In 2024 it’s still better in a union
Northwest Labor Press
By Graham Trainor
Jan. 18, 2024
What lies ahead for labor in 2024? Will the momentum gained by working people in 2023 continue into the new year? Was last year just the beginning of even more exciting and powerful wins for the working class? Much has been discussed about 2023 being such a historic year for working people and the labor movement, and now all attention has turned towards the coming year and what it will hold.

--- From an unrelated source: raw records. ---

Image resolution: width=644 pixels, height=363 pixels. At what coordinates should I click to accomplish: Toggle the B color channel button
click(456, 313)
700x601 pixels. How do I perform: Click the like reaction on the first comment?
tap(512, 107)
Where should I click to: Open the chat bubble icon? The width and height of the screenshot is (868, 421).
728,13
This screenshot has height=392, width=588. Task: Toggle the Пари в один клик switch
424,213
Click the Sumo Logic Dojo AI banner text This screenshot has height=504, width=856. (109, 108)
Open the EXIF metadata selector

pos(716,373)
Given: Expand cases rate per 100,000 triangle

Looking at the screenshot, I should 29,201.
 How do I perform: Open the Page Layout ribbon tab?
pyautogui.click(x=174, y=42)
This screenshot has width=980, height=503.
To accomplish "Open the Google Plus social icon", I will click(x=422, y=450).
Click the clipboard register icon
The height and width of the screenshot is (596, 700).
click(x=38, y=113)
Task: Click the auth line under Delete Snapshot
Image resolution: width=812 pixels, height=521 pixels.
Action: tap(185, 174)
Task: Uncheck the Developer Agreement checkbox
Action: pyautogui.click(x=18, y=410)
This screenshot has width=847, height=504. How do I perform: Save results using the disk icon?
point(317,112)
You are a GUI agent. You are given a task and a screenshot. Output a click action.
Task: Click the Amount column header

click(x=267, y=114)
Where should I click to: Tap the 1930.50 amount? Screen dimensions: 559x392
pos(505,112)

And just as we saw historic gains made in 2023 – including nearly a million workers winning a more than double-digit and life-changing pay increase due to the strength and the effectiveness of the labor movement – it’s fair to say that we’re indeed, just getting started. At a time of great disillusionment and precarity in society and across our nation’s economy, working people are looking around to see what might help them find some stability and some progress in an ever-changing and challenging world. And as Americans are increasingly fed up with institutions, politicians, and the status quo, and with approval ratings for most major institutions – including Congress – plummeting, strong and growing support for the labor movement helps to showcase what we’ve said for years – life is better in a union.